In the case of [tex]\dfrac{1}{2\sqrt{5}}[/tex], you can multiply the top and bottom by [tex]\sqrt{5}[/tex], so you'll really do this:
[tex]\dfrac{1}{2\sqrt{5}}\cdot\dfrac{\sqrt{5}}{\sqrt{5}} = \dfrac{1\cdot\sqrt{5}}{2\sqrt{5}\sqrt{5}}[/tex]
But in the bottom, [tex]\sqrt{5}\cdot\sqrt{5} = \sqrt{25}=5[/tex], so your work finishes out like this:
[tex]\dfrac{1\cdot\sqrt{5}}{2\sqrt{5}\sqrt{5}} = \dfrac{\sqrt{5}}{2\sqrt{25}} = \dfrac{\sqrt{5}}{2\cdot5} = \dfrac{\sqrt{5}}{10}[/tex]
Part b: [tex]\dfrac{4}{5\sqrt{2}}[/tex]
In the case of [tex]\dfrac{4}{5\sqrt{2}}[/tex], you can multiply the top and bottom by [tex]\sqrt{2}[/tex], so you'll really do this:
[tex]\dfrac{4}{5\sqrt{2}}\cdot\dfrac{\sqrt{2}}{\sqrt{2}}[/tex]
But in the bottom, [tex]\sqrt{2}\cdot\sqrt{2} = \sqrt{4}=2[/tex], so your work finishes out like this:
[tex]\dfrac{4}{5\sqrt{2}}\cdot\dfrac{\sqrt{2}}{\sqrt{2}} = \dfrac{4\sqrt{2}}{5\sqrt{4}}=\dfrac{4\sqrt{2}}{5\cdot{2}}=\dfrac{4\sqrt{2}}{10}[/tex]
Sometimes the fraction can be reduced, so this should be reduced to [tex]\dfrac{2\sqrt{2}}{5}[/tex].
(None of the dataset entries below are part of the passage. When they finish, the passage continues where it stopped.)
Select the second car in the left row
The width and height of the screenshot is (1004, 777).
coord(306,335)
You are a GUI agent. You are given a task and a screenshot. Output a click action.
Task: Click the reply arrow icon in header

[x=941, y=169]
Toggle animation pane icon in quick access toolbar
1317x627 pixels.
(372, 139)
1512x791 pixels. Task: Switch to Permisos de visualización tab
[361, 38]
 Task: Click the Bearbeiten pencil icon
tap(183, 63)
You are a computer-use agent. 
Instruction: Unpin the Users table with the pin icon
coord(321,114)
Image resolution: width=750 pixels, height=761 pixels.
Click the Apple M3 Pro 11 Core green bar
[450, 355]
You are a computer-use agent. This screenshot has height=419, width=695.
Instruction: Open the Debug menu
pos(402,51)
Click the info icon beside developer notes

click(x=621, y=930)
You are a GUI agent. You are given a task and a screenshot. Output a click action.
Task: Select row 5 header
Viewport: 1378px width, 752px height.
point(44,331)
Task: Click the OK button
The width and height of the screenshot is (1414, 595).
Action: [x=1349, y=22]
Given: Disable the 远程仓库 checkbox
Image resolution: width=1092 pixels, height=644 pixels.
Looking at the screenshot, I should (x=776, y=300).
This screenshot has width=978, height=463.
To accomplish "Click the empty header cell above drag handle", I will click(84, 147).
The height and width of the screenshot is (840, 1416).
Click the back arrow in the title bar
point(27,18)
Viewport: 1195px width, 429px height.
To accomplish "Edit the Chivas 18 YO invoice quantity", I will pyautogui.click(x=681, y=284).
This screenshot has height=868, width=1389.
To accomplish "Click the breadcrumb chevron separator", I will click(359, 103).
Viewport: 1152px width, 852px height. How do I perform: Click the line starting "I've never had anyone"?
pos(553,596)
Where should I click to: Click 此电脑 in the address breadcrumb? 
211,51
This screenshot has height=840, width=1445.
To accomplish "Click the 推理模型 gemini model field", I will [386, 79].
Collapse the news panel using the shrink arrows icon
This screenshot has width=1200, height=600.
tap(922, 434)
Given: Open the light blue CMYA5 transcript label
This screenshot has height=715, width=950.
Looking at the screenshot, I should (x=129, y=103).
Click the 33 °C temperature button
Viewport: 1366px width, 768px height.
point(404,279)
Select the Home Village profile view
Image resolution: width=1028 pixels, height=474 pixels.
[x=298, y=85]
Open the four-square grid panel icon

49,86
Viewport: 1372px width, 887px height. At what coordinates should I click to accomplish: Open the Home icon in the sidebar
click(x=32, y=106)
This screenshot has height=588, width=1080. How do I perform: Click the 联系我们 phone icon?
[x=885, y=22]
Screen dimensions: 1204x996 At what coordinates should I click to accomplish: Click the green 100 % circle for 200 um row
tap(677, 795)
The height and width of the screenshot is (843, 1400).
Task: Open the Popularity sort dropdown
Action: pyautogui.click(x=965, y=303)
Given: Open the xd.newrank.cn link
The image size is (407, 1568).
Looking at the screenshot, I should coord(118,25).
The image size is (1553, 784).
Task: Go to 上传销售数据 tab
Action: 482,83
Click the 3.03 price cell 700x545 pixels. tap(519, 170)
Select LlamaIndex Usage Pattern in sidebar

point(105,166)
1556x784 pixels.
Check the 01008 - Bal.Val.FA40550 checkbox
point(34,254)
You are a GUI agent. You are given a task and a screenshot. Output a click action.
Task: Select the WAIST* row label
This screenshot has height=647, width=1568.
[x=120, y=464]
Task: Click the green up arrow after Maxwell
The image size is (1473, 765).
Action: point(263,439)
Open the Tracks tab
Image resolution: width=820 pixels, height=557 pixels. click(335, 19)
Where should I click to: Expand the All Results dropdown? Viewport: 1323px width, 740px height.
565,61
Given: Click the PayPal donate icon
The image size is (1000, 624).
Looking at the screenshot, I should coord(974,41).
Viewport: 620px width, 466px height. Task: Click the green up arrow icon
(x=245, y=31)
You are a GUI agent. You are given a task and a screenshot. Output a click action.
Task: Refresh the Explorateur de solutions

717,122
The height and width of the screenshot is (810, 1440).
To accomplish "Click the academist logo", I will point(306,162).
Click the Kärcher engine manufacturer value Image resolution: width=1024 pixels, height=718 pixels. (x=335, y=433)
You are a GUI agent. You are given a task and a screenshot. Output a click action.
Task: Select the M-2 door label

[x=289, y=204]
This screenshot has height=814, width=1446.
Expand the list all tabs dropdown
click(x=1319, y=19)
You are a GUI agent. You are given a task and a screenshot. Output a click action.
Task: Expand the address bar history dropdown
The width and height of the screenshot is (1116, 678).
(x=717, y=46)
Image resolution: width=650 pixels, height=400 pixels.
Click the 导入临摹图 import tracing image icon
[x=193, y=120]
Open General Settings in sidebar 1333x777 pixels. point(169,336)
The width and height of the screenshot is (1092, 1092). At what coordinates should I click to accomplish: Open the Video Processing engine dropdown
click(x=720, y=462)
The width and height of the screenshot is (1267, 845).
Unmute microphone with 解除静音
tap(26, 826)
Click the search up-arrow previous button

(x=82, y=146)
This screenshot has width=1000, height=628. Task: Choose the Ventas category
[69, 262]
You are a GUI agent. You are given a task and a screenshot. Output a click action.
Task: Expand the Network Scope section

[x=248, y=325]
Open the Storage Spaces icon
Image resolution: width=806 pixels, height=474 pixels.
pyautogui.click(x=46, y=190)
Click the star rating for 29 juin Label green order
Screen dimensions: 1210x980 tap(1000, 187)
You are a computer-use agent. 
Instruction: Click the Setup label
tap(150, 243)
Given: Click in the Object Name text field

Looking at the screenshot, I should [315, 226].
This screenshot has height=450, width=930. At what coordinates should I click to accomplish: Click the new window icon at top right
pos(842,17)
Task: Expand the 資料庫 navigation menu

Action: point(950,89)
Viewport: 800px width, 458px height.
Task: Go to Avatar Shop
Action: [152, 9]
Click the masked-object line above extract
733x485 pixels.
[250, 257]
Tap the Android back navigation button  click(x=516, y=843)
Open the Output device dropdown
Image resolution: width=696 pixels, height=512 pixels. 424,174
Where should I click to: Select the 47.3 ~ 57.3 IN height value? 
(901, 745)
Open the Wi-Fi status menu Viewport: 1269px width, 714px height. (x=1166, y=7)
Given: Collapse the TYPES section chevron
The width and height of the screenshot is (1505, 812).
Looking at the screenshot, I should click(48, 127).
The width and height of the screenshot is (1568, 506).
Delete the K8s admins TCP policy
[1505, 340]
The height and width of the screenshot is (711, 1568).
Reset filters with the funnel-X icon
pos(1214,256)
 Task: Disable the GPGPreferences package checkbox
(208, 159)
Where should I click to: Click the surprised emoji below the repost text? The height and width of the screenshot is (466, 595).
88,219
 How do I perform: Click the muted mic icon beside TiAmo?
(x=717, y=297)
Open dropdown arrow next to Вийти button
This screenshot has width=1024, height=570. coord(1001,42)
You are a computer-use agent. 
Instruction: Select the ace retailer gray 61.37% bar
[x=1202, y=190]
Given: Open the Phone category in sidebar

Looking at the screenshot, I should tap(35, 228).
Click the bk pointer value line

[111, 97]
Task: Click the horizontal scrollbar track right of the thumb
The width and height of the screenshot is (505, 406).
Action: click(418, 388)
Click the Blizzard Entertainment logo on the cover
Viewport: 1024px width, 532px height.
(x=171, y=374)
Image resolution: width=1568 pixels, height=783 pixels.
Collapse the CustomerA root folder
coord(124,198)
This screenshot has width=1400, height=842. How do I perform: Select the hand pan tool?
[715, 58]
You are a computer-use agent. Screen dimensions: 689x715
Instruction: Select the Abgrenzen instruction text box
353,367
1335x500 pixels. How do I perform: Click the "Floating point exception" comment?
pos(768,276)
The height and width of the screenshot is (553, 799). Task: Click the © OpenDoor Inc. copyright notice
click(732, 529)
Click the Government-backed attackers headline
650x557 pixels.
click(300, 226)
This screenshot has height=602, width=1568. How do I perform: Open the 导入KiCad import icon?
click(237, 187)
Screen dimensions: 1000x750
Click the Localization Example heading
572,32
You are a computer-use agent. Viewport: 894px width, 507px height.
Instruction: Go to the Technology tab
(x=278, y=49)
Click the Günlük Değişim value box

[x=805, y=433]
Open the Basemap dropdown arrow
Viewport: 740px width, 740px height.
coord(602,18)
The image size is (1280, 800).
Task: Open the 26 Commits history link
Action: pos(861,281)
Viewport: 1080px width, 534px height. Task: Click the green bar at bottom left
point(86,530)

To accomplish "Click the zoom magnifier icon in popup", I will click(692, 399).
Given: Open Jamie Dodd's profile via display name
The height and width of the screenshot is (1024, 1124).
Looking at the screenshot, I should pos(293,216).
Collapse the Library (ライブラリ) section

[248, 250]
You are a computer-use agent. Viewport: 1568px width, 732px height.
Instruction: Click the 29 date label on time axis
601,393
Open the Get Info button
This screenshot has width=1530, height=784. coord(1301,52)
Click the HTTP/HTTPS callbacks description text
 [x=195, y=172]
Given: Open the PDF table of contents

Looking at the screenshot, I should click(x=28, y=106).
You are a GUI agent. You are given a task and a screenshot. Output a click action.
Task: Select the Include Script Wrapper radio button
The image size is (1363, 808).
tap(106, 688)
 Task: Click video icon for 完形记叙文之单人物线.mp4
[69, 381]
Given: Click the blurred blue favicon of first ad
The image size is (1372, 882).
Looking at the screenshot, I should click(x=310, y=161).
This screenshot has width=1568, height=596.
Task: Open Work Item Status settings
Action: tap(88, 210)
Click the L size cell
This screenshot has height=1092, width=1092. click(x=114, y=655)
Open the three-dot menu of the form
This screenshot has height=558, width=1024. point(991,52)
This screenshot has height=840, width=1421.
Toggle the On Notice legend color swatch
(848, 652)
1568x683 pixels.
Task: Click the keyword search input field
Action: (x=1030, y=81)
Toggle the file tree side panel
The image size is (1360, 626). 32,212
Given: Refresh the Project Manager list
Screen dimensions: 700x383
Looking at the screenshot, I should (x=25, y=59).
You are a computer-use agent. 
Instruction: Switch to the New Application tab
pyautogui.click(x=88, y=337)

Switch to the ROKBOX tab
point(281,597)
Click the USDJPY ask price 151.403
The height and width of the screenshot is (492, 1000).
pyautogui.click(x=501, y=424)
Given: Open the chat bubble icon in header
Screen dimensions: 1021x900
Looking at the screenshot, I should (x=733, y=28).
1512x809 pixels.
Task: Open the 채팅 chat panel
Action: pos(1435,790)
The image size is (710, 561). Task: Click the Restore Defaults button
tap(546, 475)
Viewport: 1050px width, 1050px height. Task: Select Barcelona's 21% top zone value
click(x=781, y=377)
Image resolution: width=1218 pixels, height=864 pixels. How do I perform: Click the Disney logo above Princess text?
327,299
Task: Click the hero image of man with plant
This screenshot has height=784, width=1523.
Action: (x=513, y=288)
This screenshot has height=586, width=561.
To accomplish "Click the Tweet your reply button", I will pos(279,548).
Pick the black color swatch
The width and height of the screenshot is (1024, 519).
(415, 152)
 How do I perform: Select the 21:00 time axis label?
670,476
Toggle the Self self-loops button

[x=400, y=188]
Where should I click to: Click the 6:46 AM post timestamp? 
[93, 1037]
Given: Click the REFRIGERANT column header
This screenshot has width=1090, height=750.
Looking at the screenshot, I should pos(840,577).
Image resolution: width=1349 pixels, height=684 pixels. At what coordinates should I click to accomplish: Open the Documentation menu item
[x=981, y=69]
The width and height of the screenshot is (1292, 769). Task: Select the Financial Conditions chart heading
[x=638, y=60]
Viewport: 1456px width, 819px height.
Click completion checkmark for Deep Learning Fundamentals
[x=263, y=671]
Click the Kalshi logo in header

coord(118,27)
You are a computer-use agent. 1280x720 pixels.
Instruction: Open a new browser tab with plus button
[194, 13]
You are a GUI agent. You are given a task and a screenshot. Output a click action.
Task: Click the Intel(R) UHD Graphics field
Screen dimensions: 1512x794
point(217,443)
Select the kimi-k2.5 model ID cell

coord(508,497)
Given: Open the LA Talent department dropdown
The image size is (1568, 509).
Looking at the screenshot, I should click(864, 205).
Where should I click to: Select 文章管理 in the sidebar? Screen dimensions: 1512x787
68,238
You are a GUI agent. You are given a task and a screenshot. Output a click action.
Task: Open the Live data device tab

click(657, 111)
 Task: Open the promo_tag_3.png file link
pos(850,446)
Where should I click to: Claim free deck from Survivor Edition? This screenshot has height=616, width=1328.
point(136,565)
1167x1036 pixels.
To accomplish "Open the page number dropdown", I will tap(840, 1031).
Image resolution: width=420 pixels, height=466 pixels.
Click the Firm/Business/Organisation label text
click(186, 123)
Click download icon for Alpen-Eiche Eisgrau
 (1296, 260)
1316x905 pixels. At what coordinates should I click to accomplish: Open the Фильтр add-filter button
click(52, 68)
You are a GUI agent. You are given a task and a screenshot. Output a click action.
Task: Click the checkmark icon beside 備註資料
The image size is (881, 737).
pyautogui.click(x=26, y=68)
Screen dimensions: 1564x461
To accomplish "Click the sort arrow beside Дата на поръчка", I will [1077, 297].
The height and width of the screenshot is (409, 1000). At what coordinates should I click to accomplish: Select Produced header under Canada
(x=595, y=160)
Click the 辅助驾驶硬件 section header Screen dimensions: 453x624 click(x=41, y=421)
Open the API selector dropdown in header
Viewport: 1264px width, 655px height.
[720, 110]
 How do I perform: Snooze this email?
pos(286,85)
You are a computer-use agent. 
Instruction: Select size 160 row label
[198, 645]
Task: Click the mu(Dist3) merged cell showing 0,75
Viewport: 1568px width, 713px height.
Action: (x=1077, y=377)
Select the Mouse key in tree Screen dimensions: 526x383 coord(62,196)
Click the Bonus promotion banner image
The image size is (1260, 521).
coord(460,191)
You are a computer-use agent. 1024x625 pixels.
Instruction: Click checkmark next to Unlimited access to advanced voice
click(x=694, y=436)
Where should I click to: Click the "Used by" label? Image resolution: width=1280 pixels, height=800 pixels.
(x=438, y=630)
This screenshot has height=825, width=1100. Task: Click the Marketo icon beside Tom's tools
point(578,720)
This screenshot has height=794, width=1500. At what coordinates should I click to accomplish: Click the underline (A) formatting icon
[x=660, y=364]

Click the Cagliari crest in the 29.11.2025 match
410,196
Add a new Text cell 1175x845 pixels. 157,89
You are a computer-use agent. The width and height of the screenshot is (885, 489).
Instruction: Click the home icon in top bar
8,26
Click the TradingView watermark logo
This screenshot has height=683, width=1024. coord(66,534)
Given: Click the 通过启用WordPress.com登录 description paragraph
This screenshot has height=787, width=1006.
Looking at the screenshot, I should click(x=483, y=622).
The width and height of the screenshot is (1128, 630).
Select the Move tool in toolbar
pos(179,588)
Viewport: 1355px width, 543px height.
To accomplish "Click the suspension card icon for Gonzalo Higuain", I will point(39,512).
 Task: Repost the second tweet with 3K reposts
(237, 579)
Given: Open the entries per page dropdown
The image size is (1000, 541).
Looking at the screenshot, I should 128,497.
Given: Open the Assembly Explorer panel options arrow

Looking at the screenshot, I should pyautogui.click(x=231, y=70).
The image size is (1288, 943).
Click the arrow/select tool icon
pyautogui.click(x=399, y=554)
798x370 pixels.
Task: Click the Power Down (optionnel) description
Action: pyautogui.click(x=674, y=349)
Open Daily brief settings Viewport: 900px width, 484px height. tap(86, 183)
Looking at all the others, they'll follow this same approach and they will all reduce at the end.
Here's part c, for one more example.
Part c: [tex]\dfrac{3}{3\sqrt{2}}[/tex]
In the case of [tex]\dfrac{3}{3\sqrt{2}}[/tex], you can multiply the top and bottom by [tex]\sqrt{2}[/tex], but you should also reduce the initial fraction first.
[tex]\dfrac{3}{3\sqrt{2}} = \dfrac{1}{1\cdot\sqrt{2}} = \dfrac{1}{\sqrt{2}}[/tex]
And now proceed with rationalizing:
[tex]\dfrac{1}{\sqrt{2}} \cdot\dfrac{\sqrt{2}}{\sqrt{2}}[/tex]
But in the bottom, [tex]\sqrt{2}\cdot\sqrt{2} = \sqrt{4}=2[/tex], so your work finishes out like this:
[tex]\dfrac{1}{\sqrt{2}}\cdot\dfrac{\sqrt{2}}{\sqrt{2}} = \dfrac{1\cdot\sqrt{2}}{\sqrt{4}}=\dfrac{\sqrt{2}}{{2}}[/tex]
And you're done.
Hopefully that helps you finish the rest of those.
To check your answers, here is the answer key for the rest:
part d:[tex]\dfrac{2\sqrt{6}}{5}[/tex]
part e:[tex]\dfrac{4\sqrt{2}}{3}[/tex]
part f:[tex]\dfrac{4\sqrt{5}}{7}[/tex]
part g:[tex]\dfrac{5\sqrt{10}}{3}[/tex]
part d:[tex]\dfrac{5\sqrt{2}}{3}[/tex]